Unilateral action jeopardises all of these positives. It undermines confidence in Northern Ireland's economy and is politically destabilising. The EU stands ready to talk to the UK at any time and remains fully committed to working jointly with the UK to reach solutions for the genuine issues of concern for the people and businesses of Northern Ireland. The British Government must step back from the proposals it announced last week. It is the third time it has announced a version of this. It must have further engagement with the EU in the spirit of dialogue and partnership. The uncertainty caused by this constant stream of announcements from London is deeply damaging to investment and business in Northern Ireland. Who has not met someone involved in business for whom certainty is the most important consideration? This is what is required in Northern Ireland. The British Government would do very well to look at the best interests of Northern Ireland and not any other interests.
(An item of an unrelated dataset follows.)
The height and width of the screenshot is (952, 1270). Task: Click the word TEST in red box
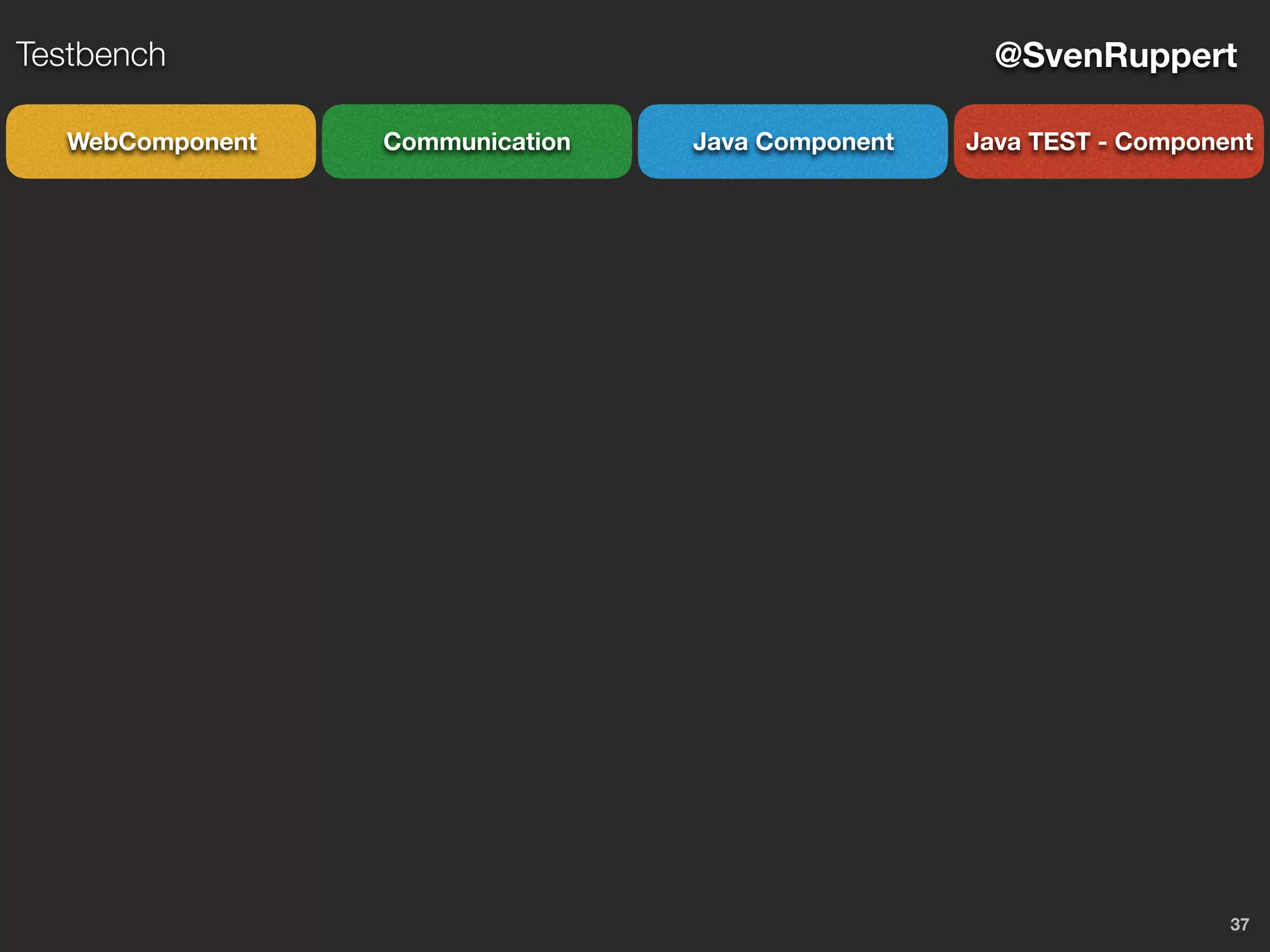pyautogui.click(x=1059, y=142)
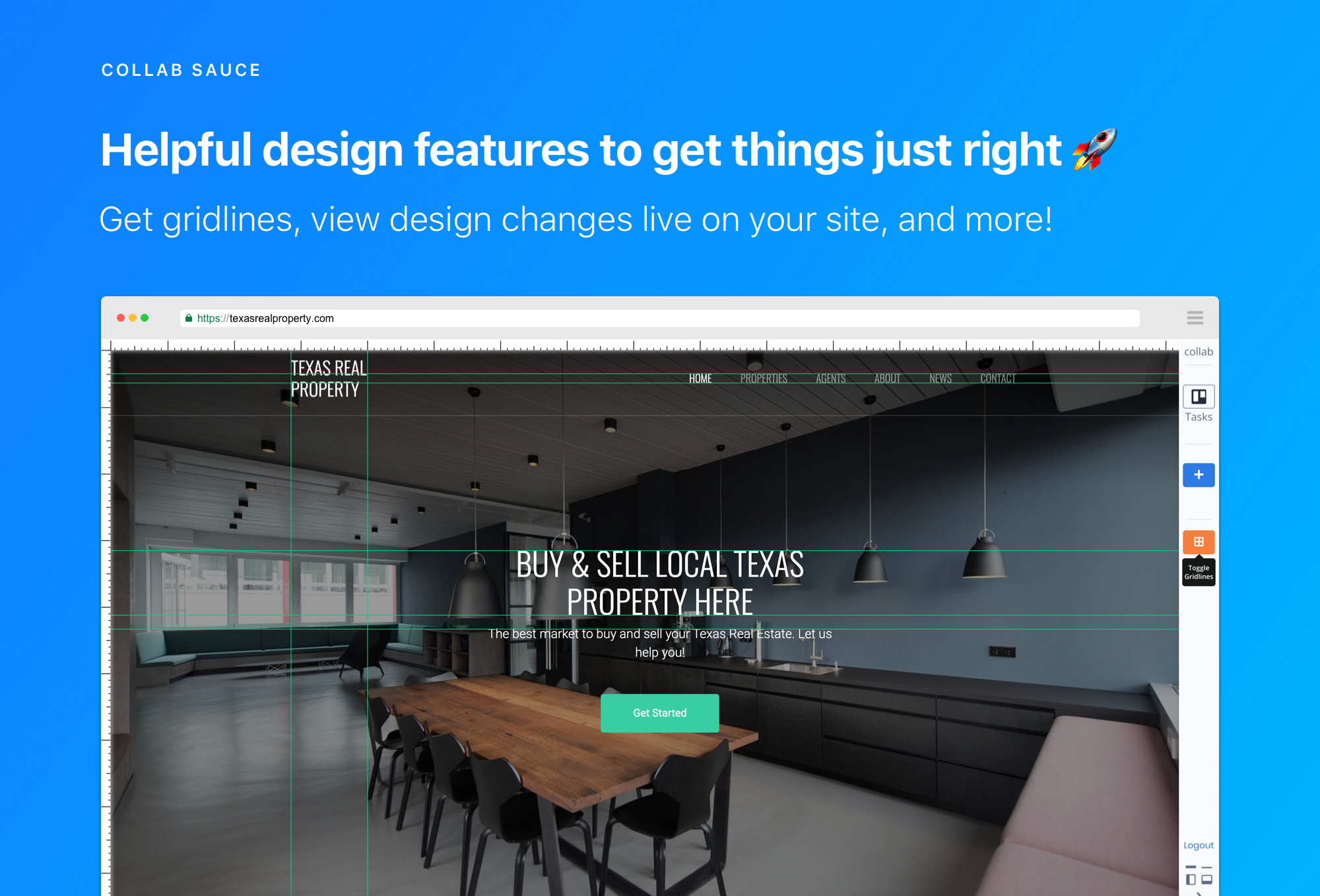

Other legislation being introduced by the British Government is also very disruptive to people on the island. The introduction of an electronic travel authorisation scheme for cross-Border journeys could cause considerable disruption to tens of thousands of people who cross the Border every day who are not Irish or British. We want to work in partnership with the British Government on this to reach solutions. I have had meetings with my counterparts and a lot of work is going on at official and political level to solve this issue. The UK's human rights legislation threatens to move away from the role of the European Court of Human Rights in Northern Ireland. It is an essential component of the Good Friday Agreement. It is tragic because the role of the European Court of Human Rights has instilled confidence in Northern Ireland's political, policing and judicial structure over the past 24 years. Britain was one of the key voices, along with Ireland, in the establishment of the Council of Europe. We must keep reminding our British friends of the importance of the Council of Europe, the European Court of Human Rights and the legislation that has flowed from it.

It is vital there is a functioning Executive and assembly in Northern Ireland so the voices of the people can be heard on all issues. The Government will support the elected members of Northern Ireland in forming a government. The challenges are not insurmountable. They required the British Government not to take unilateral action not only in connection with the protocol but also with the Good Friday Agreement. It is a co-guarantor of the Good Friday Agreement. It is not up to one co-guarantor to make statements about the Good Friday Agreement and the problems it sees. It is up to everybody to work together and we can solve these problems.